Performance Tips: String.Split
String.Split methods are provided in .Net as a convenient way of dividing string into parts. Here are two basic forms of String.Split methods:
public string[] Split(char[] separator, int count, StringSplitOptions options);
public string[] Split(string[] separator, int count, StringSplitOptions options);
Also String.Split methods are quite easy to use, there are hidde performance issues you should be aware of if you use them a lot:
- The first parameter is an array of characters, or array of strings. If the same seperators are used over and over again, do not recreate the seperator array in each call; create once and reuse them.
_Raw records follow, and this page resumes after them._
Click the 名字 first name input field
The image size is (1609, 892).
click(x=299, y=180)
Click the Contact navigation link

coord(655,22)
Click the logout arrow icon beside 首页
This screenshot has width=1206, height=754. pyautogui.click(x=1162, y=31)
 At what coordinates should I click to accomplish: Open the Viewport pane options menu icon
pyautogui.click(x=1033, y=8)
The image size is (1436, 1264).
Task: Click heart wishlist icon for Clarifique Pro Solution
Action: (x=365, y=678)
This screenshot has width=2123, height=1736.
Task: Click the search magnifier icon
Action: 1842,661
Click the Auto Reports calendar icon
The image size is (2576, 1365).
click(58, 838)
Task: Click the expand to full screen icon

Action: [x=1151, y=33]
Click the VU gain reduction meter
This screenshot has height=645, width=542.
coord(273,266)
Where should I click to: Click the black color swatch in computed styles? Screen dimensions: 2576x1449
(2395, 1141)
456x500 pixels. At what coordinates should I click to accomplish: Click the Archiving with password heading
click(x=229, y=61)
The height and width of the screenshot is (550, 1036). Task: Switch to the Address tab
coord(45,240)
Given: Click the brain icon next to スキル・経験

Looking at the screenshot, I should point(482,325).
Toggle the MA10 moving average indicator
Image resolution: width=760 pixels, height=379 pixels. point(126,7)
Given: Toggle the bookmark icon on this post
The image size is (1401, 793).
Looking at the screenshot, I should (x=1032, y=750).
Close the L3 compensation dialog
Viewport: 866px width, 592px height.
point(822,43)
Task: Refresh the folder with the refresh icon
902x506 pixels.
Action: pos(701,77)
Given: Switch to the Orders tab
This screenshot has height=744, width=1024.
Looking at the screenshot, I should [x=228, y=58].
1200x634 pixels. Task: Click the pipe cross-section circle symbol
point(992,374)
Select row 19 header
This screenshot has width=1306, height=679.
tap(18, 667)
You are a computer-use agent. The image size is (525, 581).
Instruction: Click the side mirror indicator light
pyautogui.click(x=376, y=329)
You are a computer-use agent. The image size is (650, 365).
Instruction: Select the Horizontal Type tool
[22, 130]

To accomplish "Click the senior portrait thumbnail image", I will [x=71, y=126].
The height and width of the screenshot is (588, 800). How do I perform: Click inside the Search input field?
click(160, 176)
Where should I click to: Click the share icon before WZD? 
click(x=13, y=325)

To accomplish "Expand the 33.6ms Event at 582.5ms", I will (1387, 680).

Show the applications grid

- The second paramter is maximum number of segments to return. If your scenario, pass-in the right value will limit the amount of work Split has to do.
- If you do not want empty items, use StringSplitOptions.RemoveEmptyEntries so they do not need to be stored.
- String.Split allocates internal workspace according to the length of the string, beware that this can create lots of garbage for long strings. Avoiding calling String.Split for really long strings.
- If there is a high chance of the seperators not present in the string at all, check for this condition and handle seperately before calling String.Split.
- As String.Split returns all the strings through the string array, they will be held in memory until there is no reference to the array. Try to limit this duration, otherwise more strings will be promoted to Generation 1 or Generation 2. It will be a good idea to null references to processed strings in the array.t
- If you're using String.Split to process a large file or stream, there will be lots of duplicated strings. Try not to store those strings directly in your data structure. Instead, convert them to low cost versions, e.g. scalar values; or merge them into unique strings.
- If your data is supposed to be not case sensitive, do not try to call String.ToLower/ToUpper on strings returned from String.Split, use non-case sensitive containers or non-case sensitive comparisons.
- If you suspect String.Split is causing performance issue for your scenarios, measure performance using tools like PerfView.
- If performance is still not optimal after these optimizations, avoid using String.Split or reimplement your own versions.